I have been at my large (but financially struggling) organisation a long time so I might be out of touch with how things work in other places. I am a senior manager level, reporting into a national head of dept.

Due to structural changes and cuts, our dept is stretched beyond words - people regularly off sick, underperforming due to stress, out dated systems and processes - the works. Everything seems a bit broken. I've never known it as bad as this.

In an attempt to 'sort things out' there is a load of projects/changes that have been decided by top level leadership that need to be worked on, developed and launched. Great - things need to change. However, this project work, which includes major process changes, system development, policy changes etc have landed on myself and my few counterparts to 'drive forward' on top our our BAU work.

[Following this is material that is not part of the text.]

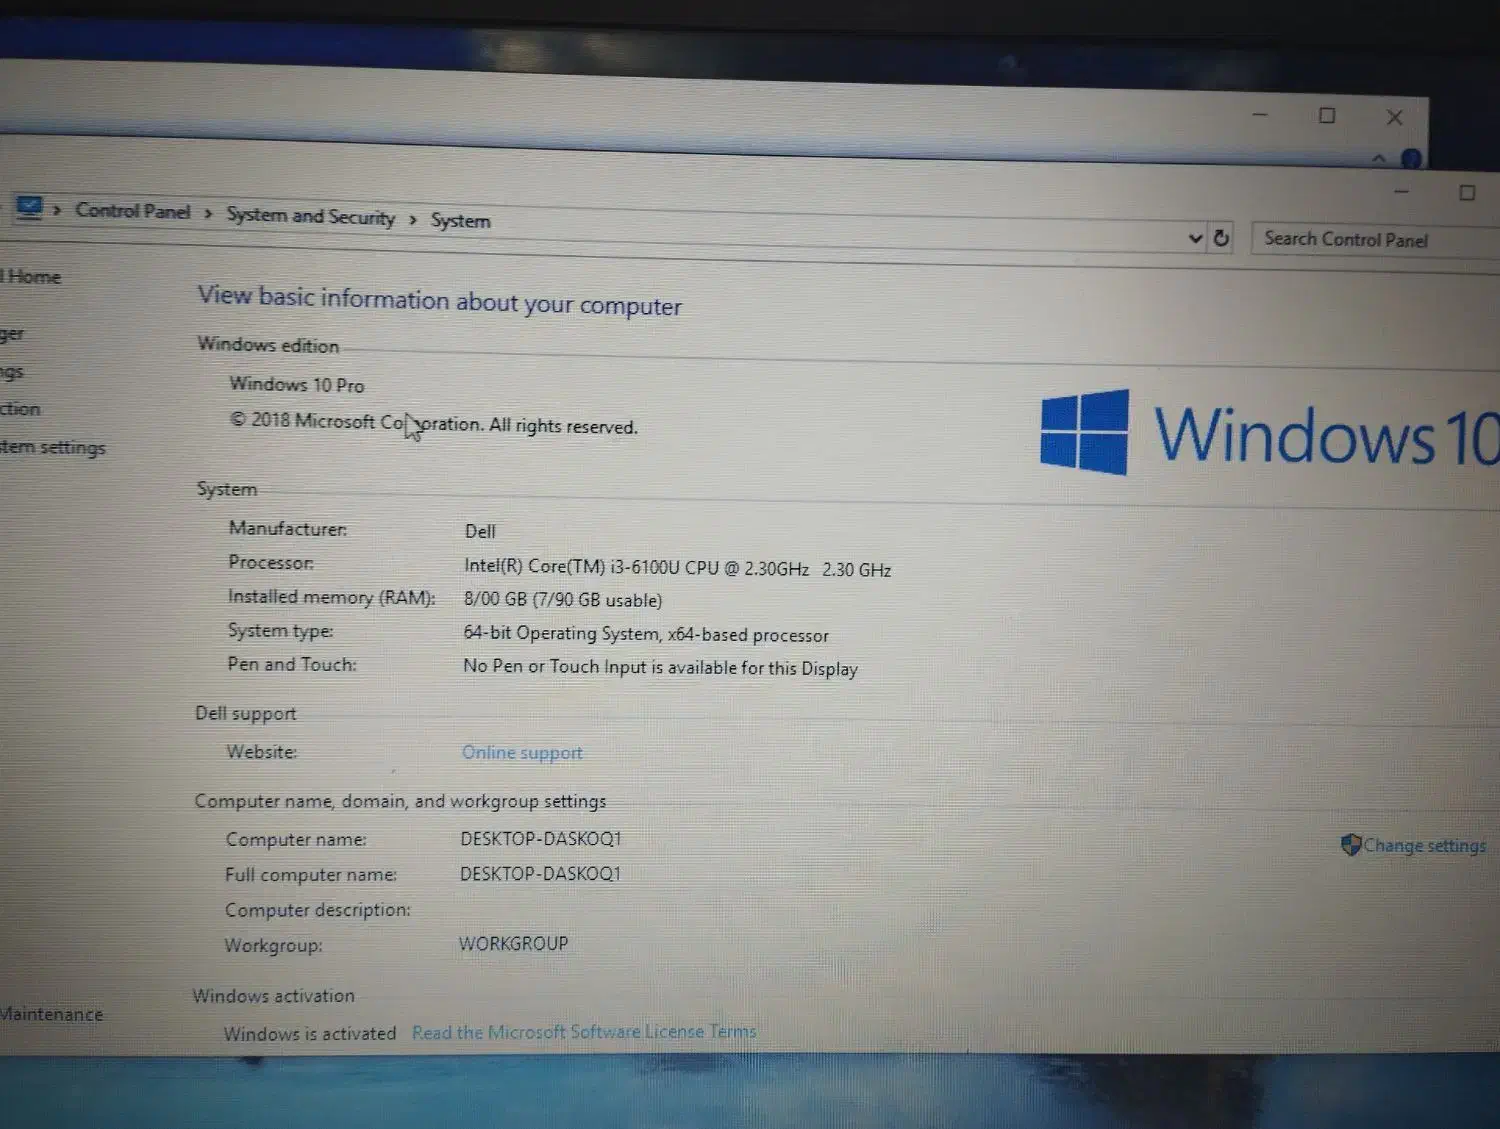Click the computer icon in the address bar

tap(29, 207)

I am not a software expert, change manager or policy writer - this is not in my job spec and is not my skillset. I am trying my best to keep my team and work above water. The PM is hounding me daily for updates on projects I haven't started nor have the head space to think about.

I'm just curious, is this normal? Does this kind of major change work land with the people 'doing the doing' elsewhere? I'm considering asking my boss/the PM directly what they want/expect me to drop from my duties in order to 'drive the company forward'...

OP posts:
GeorgeMichaelsCat · 03/09/2025 08:30

It does sometimes. I usually point out that something has got to give or else delivery for all things are not possible without additional resources. Sounds like you need a Programme or Project Manager to scope out the work for you so you can show management the extent of the work and resource required.

TorroFerney · 08/09/2025 16:29

I find it’s best to hit them with facts than it’s too much /I feel subjective stuff so what I’ve done before is said right key components of my job are these and take x hours a week, project a I assume to be y hours, project b z hours etc etc. that’s 57 hours a week, obviously can’t do all that what do you want me to prioritise or deprioritise. It’s just facts, takes the emotion out of it.

Mistake a lot of people make is getting too much work assuming they have to do it all and not asking the question of management. They then get horrifically resentful.

if you do that and get told all of it well you have a bigger problem/ but you’ve done the adult thing.